Figure 3. Extracellular field potential generated by a single granule cell.

(A) Schematic representation of a granule cell according to the model of Diwakar et al. [27]. The granule cell generates synaptic responses in the dendritic endings and action potentials in the axon hillock. This forms two current sinks, with the axon hillock giving by far the major contribution. The broken arrows depict the current flow, colors indicate the major neuronal comportments. The Na+ channels are concentrated in axon hillock, as indicated by immunohistochemistry [43], the excitatory and inhibitory synaptic channels are located in the terminal dendritic compartments. The circuit schematics on the left shows the flow of transmembrane current over the extracellular resistance. The extracellular potentials generated by different compartments of the granule cell model are shown to the left (same colors as in the neuron compartments). Notice that the extracellular potential is the largest in correspondence of the hillock, where Na+ channels have the highest density. (B) Extracellular field potential generated by a single granule cell “seen” from an electrode covering soma, dendrites and axon hillock (corresponding to a granular layer sink). Both in A and B, the neuron responds to the synchronous activation of all four mossy fibers (and all four inhibitory synapses, when active). Both in A and B, the neuron generates a single spike when synaptic inhibition is active, while it generates a doublet when synaptic inhibition is turned off.
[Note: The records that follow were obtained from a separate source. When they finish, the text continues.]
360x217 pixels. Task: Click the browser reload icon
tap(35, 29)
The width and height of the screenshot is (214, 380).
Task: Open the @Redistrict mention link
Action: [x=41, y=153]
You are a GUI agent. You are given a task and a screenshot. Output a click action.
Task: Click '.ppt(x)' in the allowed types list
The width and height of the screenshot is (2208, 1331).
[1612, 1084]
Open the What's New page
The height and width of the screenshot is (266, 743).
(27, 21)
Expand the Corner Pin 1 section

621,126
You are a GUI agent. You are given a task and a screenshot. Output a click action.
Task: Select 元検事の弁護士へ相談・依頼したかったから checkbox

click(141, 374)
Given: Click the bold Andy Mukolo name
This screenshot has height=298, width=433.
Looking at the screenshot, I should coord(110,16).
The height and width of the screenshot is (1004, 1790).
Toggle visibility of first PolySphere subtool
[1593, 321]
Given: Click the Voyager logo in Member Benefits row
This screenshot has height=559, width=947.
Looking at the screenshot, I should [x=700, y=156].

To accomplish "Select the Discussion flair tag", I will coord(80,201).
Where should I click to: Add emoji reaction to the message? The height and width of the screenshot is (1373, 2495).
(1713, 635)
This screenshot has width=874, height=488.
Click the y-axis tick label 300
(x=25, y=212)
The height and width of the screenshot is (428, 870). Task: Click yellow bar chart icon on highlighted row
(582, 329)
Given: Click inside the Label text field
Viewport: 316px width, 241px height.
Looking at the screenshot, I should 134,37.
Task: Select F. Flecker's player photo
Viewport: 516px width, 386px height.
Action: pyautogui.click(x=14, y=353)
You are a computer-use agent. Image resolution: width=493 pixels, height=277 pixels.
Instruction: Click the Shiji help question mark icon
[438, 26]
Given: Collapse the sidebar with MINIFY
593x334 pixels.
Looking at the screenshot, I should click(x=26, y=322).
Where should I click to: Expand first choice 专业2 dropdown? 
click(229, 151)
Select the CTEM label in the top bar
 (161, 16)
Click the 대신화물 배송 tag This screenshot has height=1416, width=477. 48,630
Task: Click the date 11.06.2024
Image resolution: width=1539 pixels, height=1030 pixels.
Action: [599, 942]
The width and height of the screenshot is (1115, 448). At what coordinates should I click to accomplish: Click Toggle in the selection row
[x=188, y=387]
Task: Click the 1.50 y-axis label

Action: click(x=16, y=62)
In order to reconstruct the LFP, the mossy fibers were activated using either a single pulse to mimic electrical stimulation for in vitro simulations or short high-frequency trains mimicking punctate sensory stimulation for in vivo simulations (Figure 4) [6], [7], [8]. The proportions of mossy fiber – granule cell connections were identified by BSS (Table 2). Golgi cell inhibition was assumed to occur synchronously after 4 ms on all the granule cells [10], [16], [73], [74]. The LFP was then reconstructed by convolving granule cell responses evoked by mossy fiber activity in time and space through jitter functions (ReConv, see Methods). Since the granule cells emit ascending axons bifurcating into the parallel fibers as they reach the molecular layer, an electrode located into a granule cell cluster would detect the signal from the spike current sink, while an electrode located into the axon bundle would be recording from the source [2]. Accordingly, the sign of the simulated field potential was inverted in the two cases explaining the experimental observations (Figure 4). In particular in vivo, by moving the stimulation point on the whisker pad, the T and C waves recorded from the granular layer change disproportionately and can even assume opposite sign. This could be easily explained if T and C, which depend on the trigeminal and cortical input, were generated by different granule cell clusters contributing either to sink or source signals (cf. Figure 1B).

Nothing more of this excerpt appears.